Task 1 ::
Please list each cancer type in the nanoparticle vaccine press release below that is given a tumor rejection rate, along with its rate.
Task 2 ::
In the nanoparticle vaccine press release below, what is Griffin Kane's position?
Task 3 ::
Write a continuation of the nanoparticle vaccine press release below, starting after its final sentence.

Excerpt ::
10/09/2025 | Press release | Distributed by Public on 10/09/2025 09:38
The vaccine also protected against the spread of cancer to the lungs. When exposed to melanoma cells systemically, which mimics how cancer metastasizes, none of the nanoparticle-vaccinated mice developed lung tumors, while all of the other mice did.
"Metastases across the board is the highest hurdle for cancer," says Atukorale. "The vast majority of tumor mortality is still due to metastases, and it almost trumps us working in difficult-to-reach cancers, such as melanoma and pancreatic cancer."
Atukorale describes this as "memory immunity." "That is a real advantage of immunotherapy, because memory is not only sustained locally," she says. "We have memory systemically, which is very important. The immune system spans the entire geography of the body."
This first test was conducted using a vaccine with well-characterized antigens that matched the type of cancer. However, developing antigens tailored to different cancers requires whole-genome sequencing or complex bioinformatics screening. So, for the second part of the study, the researchers used killed cancer cells derived directly from the tumor mass, called tumor lysate. After vaccination with the nanoparticle lysate vaccine, the mice were then exposed to melanoma, pancreatic ductal adenocarcinoma or triple-negative breast cancer cells.
The tumor rejection rates were striking: 88% of mice for pancreatic cancer, 75% of mice for breast cancer and 69% of mice for melanoma rejected tumors. Of these tumor-free, nanoparticle-vaccinated mice, all of them remained tumor-free when the researchers tested if the cancer would metastasize, given systemic exposure.
"The tumor-specific T-cell responses that we are able to generate-that is really the key behind the survival benefit," says Griffin Kane, postdoctoral research associate at UMass Amherst and first author on the paper. "There is really intense immune activation when you treat innate immune cells with this formulation, which triggers these cells to present antigens and prime tumor-killing T cells."
This robust T-cell response is possible because of the particular nanoparticle design of the vaccine.
Vaccines-regardless the target disease-contain two primary components: The antigen and the adjuvant. The antigen is the piece of the disease-causing pathogen (in this study, cancer cells) that the immune system can be trained to target. The adjuvant is a substance that activates the immune system to recognize the antigen, treat it as a foreign intruder and eliminate it.

Data block ::
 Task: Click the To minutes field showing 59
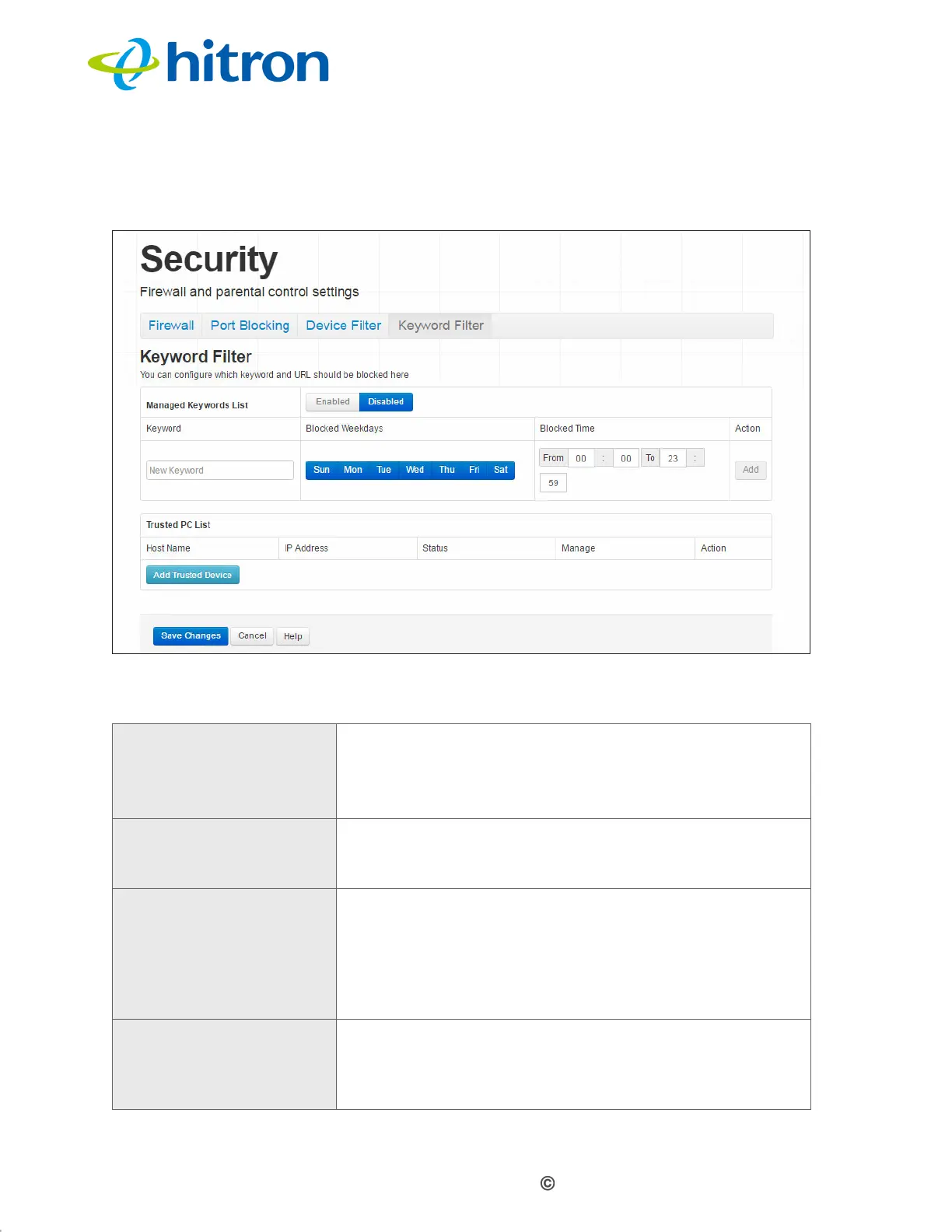click(553, 483)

Exercise output 1 ::
- Pancreatic cancer: 88% of mice
- Breast cancer: 75% of mice
- Melanoma: 69% of mice

Exercise output 2 ::
Griffin Kane is a postdoctoral research associate at UMass Amherst and first author on the paper.

Exercise output 3 ::
The Atukorale Lab draws inspiration from how pathogens naturally stimulate the immune system. To mount a strong immune response, the body requires multiple "danger" signals triggered through different pathways. "In recent years, we have come to understand how important the selection of the adjuvant is because it drives the second signal that is needed for the correct priming of T and B cells," says Atukorale.
However, just like oil and water, many of the most promising adjuvants for cancer immunotherapy do not mix well at the molecular level. To overcome this, the Atukorale Lab has engineered a lipid nanoparticle-based "super adjuvant" capable of stably encapsulating and co-delivering two distinct immune adjuvants that activate immunity in a coordinated, synergistic way.
The researchers say that their design offers a platform approach that could be used across multiple cancer types.
The researchers envision that this platform can be applied to create both therapeutic and preventative regimens, particularly for individuals at high risk for cancer. This is an idea that Atukorale and Kane have turned into a startup called NanoVax Therapeutics.
"The real core technology that our company has been founded on is this nanoparticle and this treatment approach," says Kane. "This is a platform that Prabhani developed. The startup lets us pursue these translational efforts with the ultimate goal of improving patients' lives."
Next, Atukorale and Kane plan to extend this technology to a therapeutic vaccine and have already taken the initial de-risking steps in translation.
Atukorale and Kane credit the Biomedical Engineering department and the Institute for Applied Life Sciences at UMass Amherst, UMass Chan Medical School, and funding from the National Institutes of Health for their support.
The study was published in the October 9 edition of Cell Reports Medicine.